Добавить в цитаты Настройки чтения

Страница 12 из 13



Утром следующего дня я отправился по знакомому адресу. Стуча покрышками по булыжнику, машина такси взобралась на холм и остановилась. Я расплатился и вышел. То, что я увидел, мало напоминало то, что хранилось в моей памяти. На месте сгоревшей усадьбы шла стройка и три бетонных этажа уже возвышались над переулком. Тихие домики были перестроены или исчезли за рекламными щитами, и только лестница и кипарис над стеной остались прежними.

Когда молодой человек принес чай, я поинтересовался, что это за организация, которая теперь расположилась в старинном медресе, ведь раньше здесь были… “Да, раньше здесь были художественные мастерские, – подтвердил он. – А теперь культурный арт-центр. Господин может приобрести керамику и бусы, которые изготавливают наши ученики”.

“Также мы издаем книги”, – поклонился он.

“Все это очень хорошо, – ответил я. – А можно ли мне видеть госпожу Эсру? Переводчицу, которая когда-то работала здесь? Работает ли она здесь сейчас? Когда-то она очень помогла с книгой, и мне хотелось бы отблагодарить ее”.

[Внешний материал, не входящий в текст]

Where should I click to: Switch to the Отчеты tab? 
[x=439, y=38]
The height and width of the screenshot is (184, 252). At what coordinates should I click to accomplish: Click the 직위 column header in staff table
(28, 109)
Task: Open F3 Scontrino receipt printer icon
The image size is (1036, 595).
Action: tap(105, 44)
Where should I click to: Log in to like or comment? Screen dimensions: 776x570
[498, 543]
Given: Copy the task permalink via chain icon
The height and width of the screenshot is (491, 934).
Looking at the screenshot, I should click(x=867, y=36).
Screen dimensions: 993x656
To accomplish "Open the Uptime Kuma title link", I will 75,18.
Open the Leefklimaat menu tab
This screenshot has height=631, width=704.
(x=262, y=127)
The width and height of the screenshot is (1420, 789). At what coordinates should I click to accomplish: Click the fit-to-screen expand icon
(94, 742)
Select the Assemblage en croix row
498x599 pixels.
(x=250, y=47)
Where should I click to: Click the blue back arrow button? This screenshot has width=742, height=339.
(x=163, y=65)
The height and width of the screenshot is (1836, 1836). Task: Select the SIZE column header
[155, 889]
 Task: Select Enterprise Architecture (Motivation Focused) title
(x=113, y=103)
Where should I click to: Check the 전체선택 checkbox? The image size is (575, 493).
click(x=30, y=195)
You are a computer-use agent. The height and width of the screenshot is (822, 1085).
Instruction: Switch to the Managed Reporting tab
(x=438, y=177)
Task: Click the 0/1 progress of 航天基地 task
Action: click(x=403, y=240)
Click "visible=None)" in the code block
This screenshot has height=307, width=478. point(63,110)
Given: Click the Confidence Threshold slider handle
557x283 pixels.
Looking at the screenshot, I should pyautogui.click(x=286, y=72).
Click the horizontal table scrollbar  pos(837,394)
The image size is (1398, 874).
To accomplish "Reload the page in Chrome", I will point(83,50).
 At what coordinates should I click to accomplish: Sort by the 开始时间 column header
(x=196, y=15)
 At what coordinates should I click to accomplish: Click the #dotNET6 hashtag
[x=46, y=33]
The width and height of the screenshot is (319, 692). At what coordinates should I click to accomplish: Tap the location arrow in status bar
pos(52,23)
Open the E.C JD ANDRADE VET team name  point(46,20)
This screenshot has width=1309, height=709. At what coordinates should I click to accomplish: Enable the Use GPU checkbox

“Вот она, эта книга”, – я показал сверток.

“Эсра-ханум? – Почтительно откликнулся молодой человек. – Конечно! Она директор нашего центра. Как представить господина?”

Я вижу лицо, которое столько раз представлял себе и никогда не мог представить полностью. Эсра почти не изменилась, только платок, под который она спрятала волосы, слегка округлил ее лицо. Тот же тревожный взгляд вишневых глаз. И снова невозможно понять, о чем она думает. Узнала она меня или нет? Я напомнил ей нашу встречу. Ее глаза сузились. Что-то мелькнуло в них злое и беспомощное, но потом черты лица смягчились. Она опустила глаза. “Да, – вежливо ответила Эсра. – Конечно, помню. Поздравляю вас”.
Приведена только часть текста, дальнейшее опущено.